## Task
Recast every line of the listing below as a numbered list, dropping any blank lines and leaving the pictures out.

──────── Records to use ────────

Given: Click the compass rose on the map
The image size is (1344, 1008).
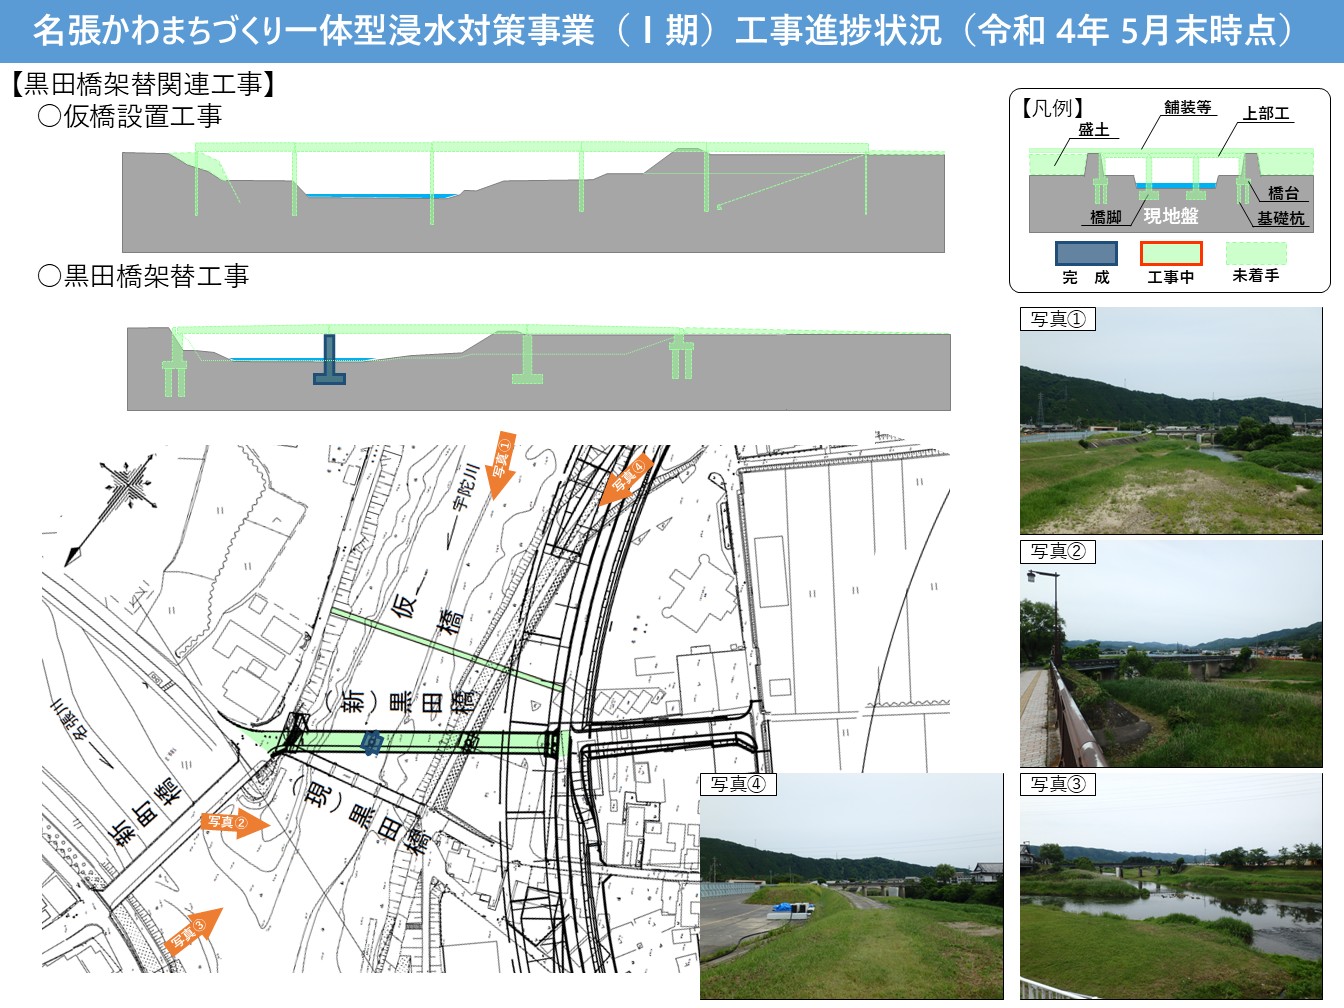Looking at the screenshot, I should (x=127, y=488).
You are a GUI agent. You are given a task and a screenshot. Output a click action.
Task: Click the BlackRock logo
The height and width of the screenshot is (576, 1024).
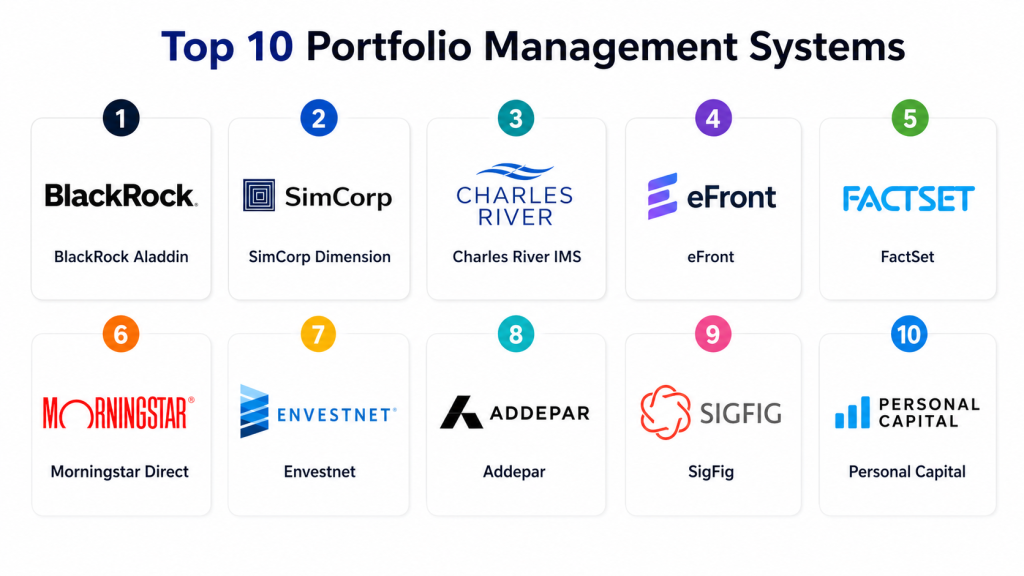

────────

## Complete answer
1. Given: Click the compass rose on the map
2. The image size is (1344, 1008).
3. Looking at the screenshot, I should (x=127, y=488).
4. You are a GUI agent. You are given a task and a screenshot. Output a click action.
5. Task: Click the BlackRock logo
6. The height and width of the screenshot is (576, 1024).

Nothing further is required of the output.